→ **Record excerpts**
┌──

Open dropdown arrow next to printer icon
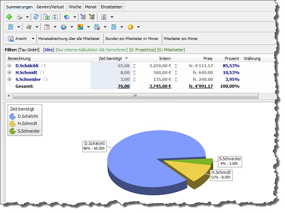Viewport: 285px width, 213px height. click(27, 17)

└──
┌──

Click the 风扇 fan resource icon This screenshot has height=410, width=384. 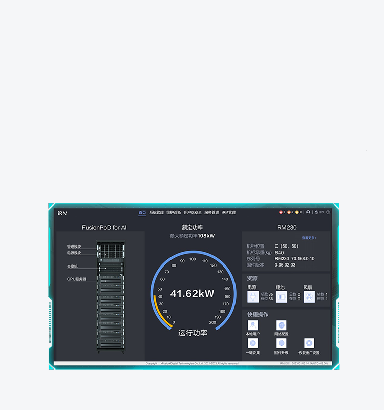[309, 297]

└──
┌──

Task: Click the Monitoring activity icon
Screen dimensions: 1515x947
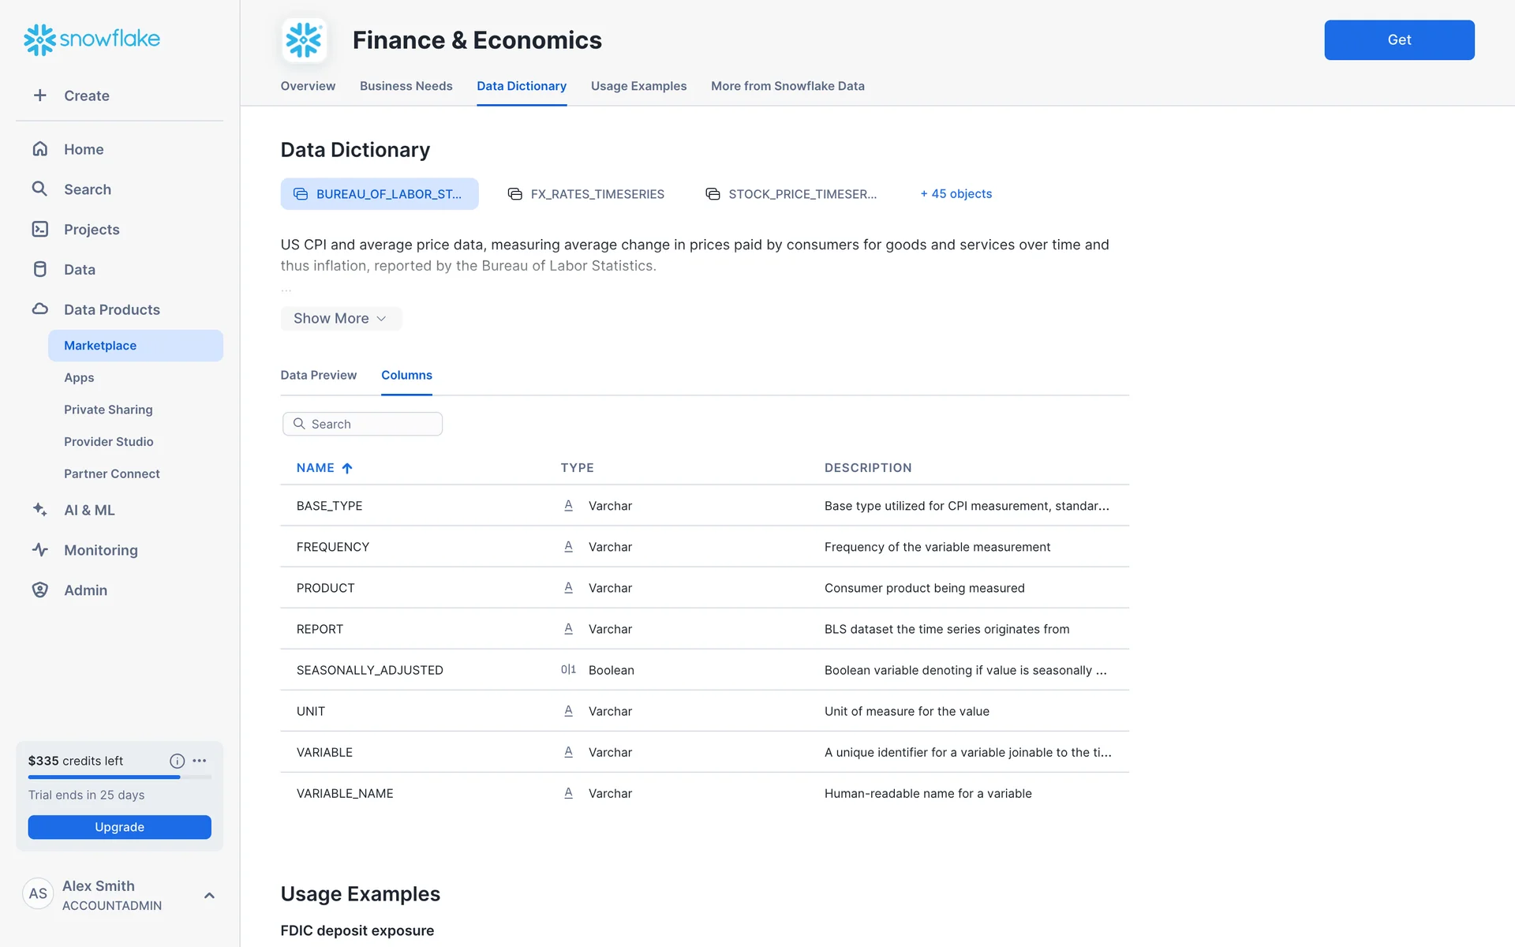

└──

→ **Task**
Rewrite the records from the line with "Task: Click the Monitoring activity icon" to the line with "Screen dimensions: 1515x947", changing "Monitoring" to "Debugging" and leaving everything else as it is.

→ **Exercise answer**
Task: Click the Debugging activity icon
Screen dimensions: 1515x947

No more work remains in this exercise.